--- start ---

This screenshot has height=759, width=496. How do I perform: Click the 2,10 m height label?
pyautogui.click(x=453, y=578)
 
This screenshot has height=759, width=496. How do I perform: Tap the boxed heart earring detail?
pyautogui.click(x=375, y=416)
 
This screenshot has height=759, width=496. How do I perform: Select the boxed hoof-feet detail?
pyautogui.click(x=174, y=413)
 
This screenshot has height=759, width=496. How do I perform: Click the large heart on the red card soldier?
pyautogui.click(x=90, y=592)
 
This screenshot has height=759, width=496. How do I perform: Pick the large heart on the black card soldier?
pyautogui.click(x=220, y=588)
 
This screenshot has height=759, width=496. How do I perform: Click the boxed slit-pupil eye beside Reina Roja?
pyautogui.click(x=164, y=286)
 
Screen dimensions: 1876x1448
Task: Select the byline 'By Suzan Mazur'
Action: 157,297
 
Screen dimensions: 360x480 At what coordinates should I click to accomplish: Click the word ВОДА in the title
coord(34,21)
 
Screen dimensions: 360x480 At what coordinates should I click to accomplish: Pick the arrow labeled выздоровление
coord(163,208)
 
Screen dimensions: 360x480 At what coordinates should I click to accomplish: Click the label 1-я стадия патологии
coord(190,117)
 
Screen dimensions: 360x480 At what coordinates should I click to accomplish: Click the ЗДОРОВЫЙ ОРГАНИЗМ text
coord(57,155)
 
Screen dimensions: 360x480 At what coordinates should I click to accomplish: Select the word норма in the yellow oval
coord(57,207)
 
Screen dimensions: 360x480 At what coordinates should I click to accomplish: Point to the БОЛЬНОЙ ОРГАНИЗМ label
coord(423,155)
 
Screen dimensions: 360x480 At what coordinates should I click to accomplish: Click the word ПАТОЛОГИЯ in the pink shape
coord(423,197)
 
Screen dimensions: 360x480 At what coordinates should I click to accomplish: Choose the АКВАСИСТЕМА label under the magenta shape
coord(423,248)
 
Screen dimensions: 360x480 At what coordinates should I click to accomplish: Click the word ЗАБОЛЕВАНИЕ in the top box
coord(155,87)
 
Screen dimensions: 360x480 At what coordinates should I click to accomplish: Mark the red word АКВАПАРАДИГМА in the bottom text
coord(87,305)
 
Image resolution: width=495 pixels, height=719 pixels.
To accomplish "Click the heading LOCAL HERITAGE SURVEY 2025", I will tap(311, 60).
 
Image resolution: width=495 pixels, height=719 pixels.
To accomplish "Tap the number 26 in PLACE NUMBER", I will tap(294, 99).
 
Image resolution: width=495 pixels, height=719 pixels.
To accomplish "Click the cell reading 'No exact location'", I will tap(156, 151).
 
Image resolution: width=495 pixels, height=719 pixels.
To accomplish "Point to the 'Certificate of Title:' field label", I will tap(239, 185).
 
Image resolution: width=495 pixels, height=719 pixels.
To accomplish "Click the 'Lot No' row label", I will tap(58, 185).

--- end ---

Task statement:
Count the lines in the items above that contain the word "shape". Give only the number.

Written answer:
2